WORKING DATA:

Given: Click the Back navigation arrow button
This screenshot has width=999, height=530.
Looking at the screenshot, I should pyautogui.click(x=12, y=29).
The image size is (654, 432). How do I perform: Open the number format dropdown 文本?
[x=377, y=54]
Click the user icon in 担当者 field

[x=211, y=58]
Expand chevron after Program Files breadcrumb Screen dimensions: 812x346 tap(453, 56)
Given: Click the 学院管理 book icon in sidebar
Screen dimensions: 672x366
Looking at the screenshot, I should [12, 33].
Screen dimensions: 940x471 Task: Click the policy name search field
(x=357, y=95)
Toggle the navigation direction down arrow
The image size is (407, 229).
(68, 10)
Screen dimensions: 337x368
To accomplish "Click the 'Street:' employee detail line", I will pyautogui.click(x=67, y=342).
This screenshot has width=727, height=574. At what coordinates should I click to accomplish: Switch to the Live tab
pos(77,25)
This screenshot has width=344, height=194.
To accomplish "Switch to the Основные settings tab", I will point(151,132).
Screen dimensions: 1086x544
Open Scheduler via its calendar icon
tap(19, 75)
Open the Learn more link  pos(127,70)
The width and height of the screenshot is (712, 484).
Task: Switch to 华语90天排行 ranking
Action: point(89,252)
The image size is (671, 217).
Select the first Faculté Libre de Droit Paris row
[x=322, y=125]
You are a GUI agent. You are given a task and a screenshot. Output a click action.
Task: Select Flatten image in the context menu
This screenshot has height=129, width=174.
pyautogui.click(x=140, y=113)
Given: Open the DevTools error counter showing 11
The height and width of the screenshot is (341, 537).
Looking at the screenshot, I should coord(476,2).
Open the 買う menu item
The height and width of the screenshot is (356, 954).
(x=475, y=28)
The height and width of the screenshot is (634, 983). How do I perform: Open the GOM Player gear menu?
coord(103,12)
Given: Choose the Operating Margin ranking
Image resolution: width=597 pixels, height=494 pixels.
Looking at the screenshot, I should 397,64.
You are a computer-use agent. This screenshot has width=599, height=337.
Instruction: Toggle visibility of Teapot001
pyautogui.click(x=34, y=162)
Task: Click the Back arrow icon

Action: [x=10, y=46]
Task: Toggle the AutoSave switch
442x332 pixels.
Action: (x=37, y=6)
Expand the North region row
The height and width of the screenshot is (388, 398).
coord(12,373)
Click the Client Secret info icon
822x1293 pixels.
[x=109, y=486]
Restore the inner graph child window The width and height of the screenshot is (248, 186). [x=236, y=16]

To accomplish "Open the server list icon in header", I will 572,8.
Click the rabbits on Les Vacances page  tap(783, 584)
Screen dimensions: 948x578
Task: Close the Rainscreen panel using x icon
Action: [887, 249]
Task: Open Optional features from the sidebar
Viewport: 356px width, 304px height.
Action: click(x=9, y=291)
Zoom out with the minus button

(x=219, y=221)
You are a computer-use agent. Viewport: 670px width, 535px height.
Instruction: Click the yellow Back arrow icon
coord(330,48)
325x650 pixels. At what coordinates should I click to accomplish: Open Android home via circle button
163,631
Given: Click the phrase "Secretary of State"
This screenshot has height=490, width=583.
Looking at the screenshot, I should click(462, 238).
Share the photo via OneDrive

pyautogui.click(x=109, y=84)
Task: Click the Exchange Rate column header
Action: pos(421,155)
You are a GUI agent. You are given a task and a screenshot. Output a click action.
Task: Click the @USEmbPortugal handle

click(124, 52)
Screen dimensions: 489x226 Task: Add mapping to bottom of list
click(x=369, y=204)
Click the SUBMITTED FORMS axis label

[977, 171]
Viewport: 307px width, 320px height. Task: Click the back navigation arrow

ABOUT THIS EXERCISE: A single number is the whole answer: how many lines in the listing contain "computer"?

YOUR RESPONSE: 2